I think there is potentially enormous scope for geographers to bring their expertise and insights to the world of wildlife trade. Wildlife trade has gone way beyond its traditional environmental conservation niche – with only one dedicated specialist non-governmental organization dealing with the issue – ourselves. Much as governments are now seeing this as an issue beyond the Ministry of Environment. We’re now seeing the Finance, Tourism & National Security governmental sectors engaged. There’s been a similar shift and an emphasis for new skills and insights within the NGO world too – we need the expertise of criminologists, sociologists, behaviour change experts, even advertisiing agencies, economists, and geographers too could bring their skills to the table. Wildlife trade, or more specifically wildlife crime, which is currently at the fore and has been driving the global debate, is a highly complex issue requiring the active engagement of many stakeholders.

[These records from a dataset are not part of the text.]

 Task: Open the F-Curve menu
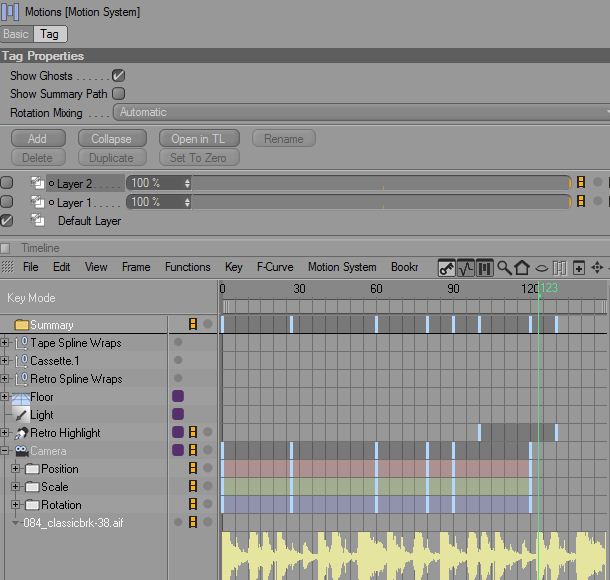(274, 267)
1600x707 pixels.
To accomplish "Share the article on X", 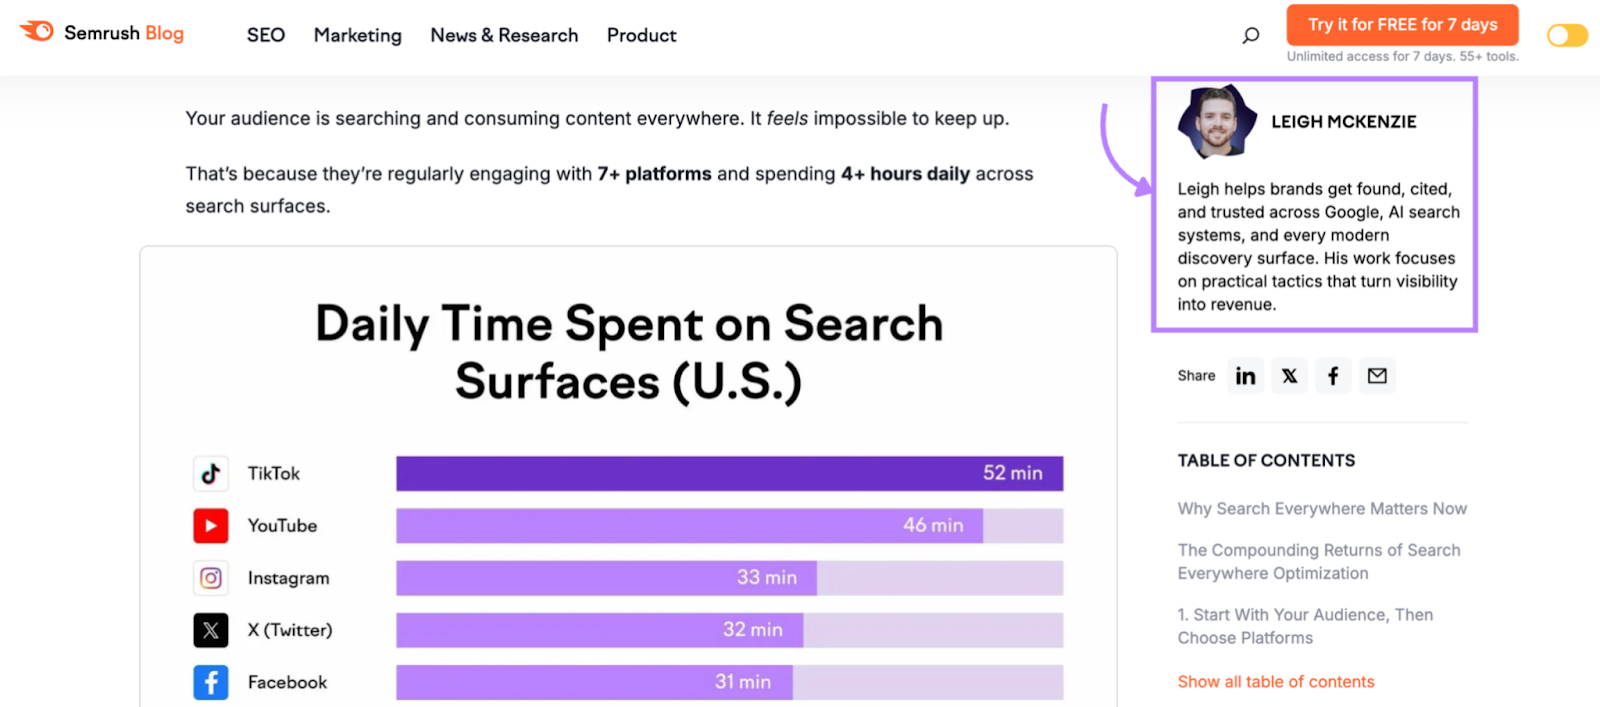I will [1289, 376].
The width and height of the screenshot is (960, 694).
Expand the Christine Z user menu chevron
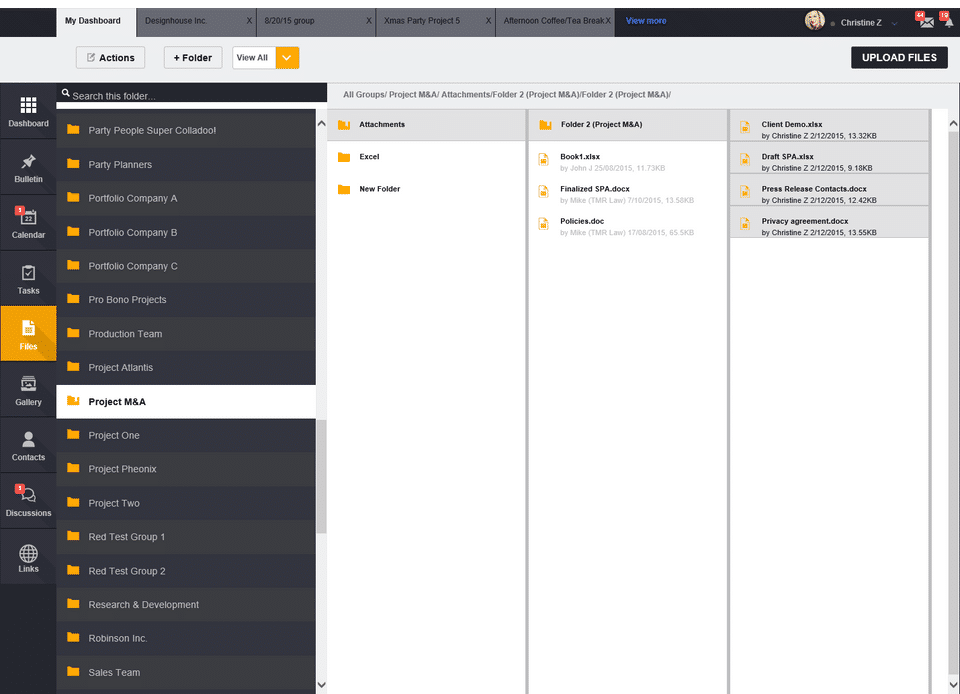tap(894, 23)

2# Following on from the previous question, do you believe academic geographers have a role to play? And if so, what do you believe academic geographers can contribute to the study of the wildlife trade?

Indeed, as I believe I mentioned in a message to you yesterday, we are actively seeking collaboration with geography departments in UK univerisites. I think geography skills could provide useful insights into understanding how best to interpret and act on information that was compiled by one of our staff members – a data specialist criminologist – looking at the spatial distribution of Tiger part seizures: how do we make best use of and interpret this information, and how should we advise enforcement authorities accordingly?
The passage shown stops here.